The immunogenicity of
hepatitis B vaccine is unknown for patients with
chronic hepatitis C, although
hepatitis B vaccination is highly recommended in these patients. We therefore studied in a prospective open trial of 59 patients with
chronic hepatitis C (mean age 42 years,
hepatitis C for >10 years, Child-Pugh score < or = 5) and 58 healthy hospital staff persons the rate of nonresponse (anti-HBs <10 mIU/mL at 9 months) to recombinant
hepatitis B vaccine (
Gen H-B-Vax(R),10 microg intradeltoidal at month 0, 1, and 6). Nonresponse was observed in 18/59 (31%) patients with
chronic hepatitis C and 5/58 (9%) healthy staff persons (P <.005) (vs. 7% in historical controls; P <.005), low response (anti-HBs 10-99 mIU/mL) in 19% of patients with
chronic hepatitis C and 17% of staff persons. High-dose booster vaccination led to seroconversion in 12/15 (80%) of primary nonresponders.
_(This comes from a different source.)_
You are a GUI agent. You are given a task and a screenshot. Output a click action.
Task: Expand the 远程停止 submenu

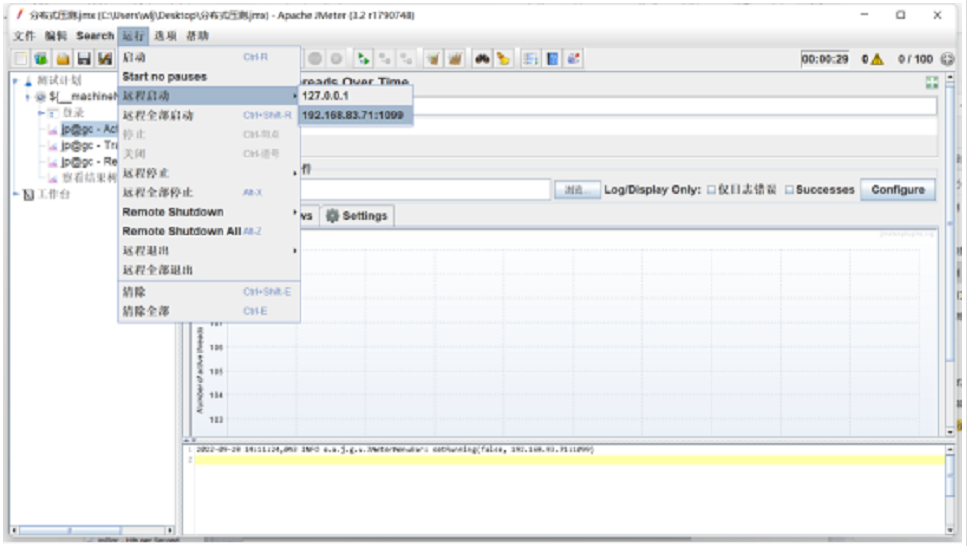(x=208, y=173)
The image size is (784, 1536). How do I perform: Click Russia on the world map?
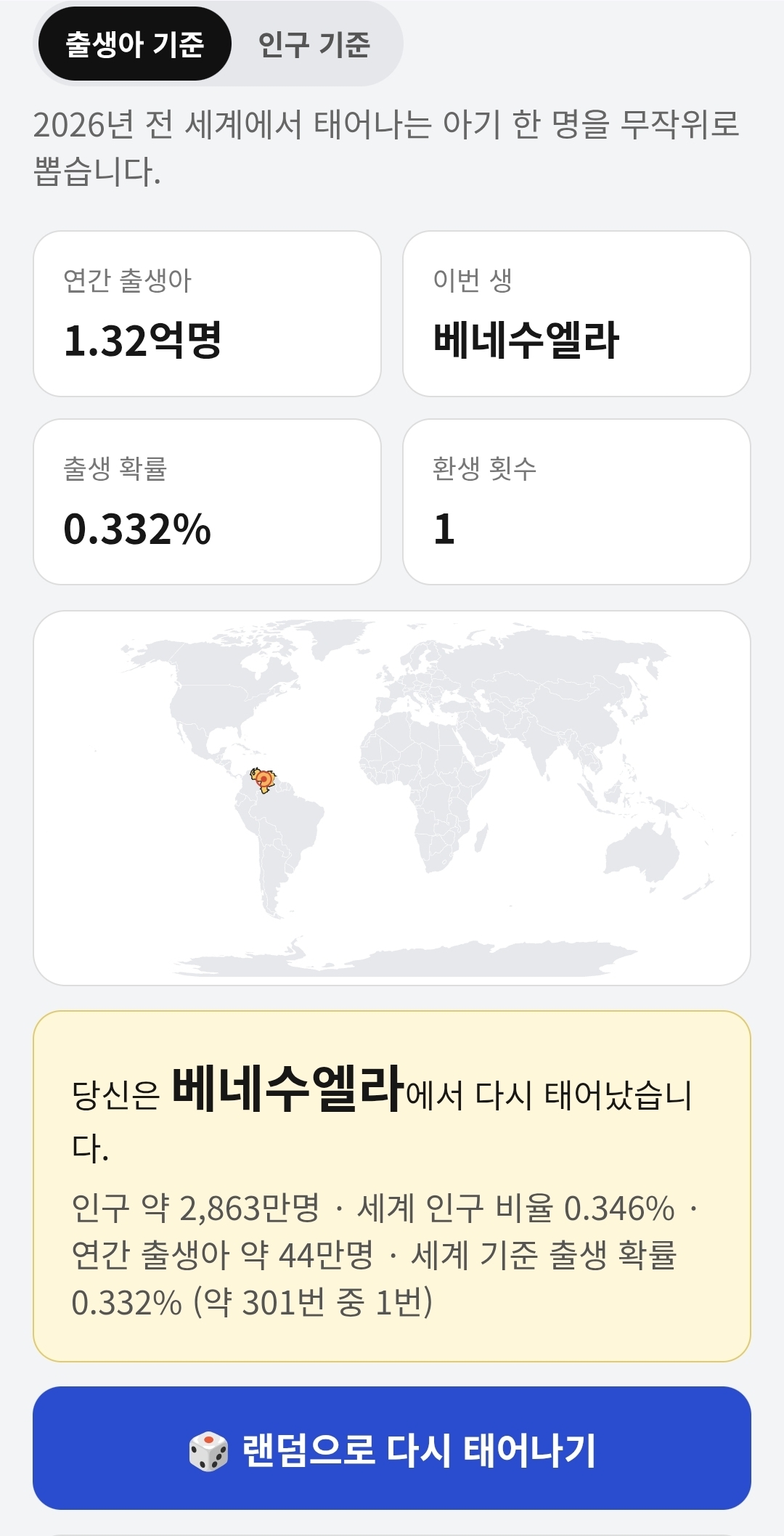(x=552, y=665)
Primary nonresponse to HB
vaccine was related neither to presence of early-stage
liver cirrhosis nor magnitude of serum hepatitis C virus (HCV)
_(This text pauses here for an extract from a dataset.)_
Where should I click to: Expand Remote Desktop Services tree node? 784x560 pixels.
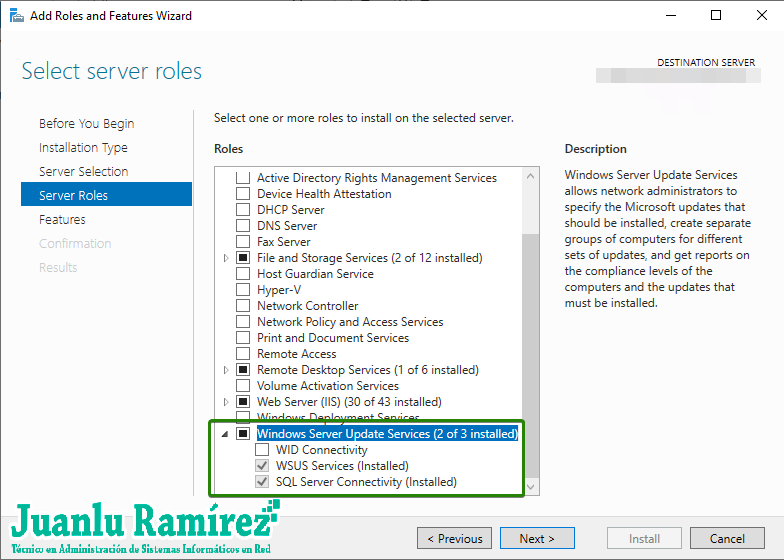(226, 370)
RNA concentration, nor explained by the presence of
human leukocyte antigen (HLA) types (B8 DR3, B44, DR7, DQ2) predisposing to low antibody response to
hepatitis B surface antigen. The rate of primary nonresponse to the standard regimen of recombinant
hepatitis B vaccine is surprisingly high in patients with longstanding
chronic hepatitis C. Therefore, the antibody to HBV
surface antigen (anti-HBs) titer response should be determined in these patients. Depending on the response titer, higher booster doses may be required to achieve and maintain seroprotection in these patients.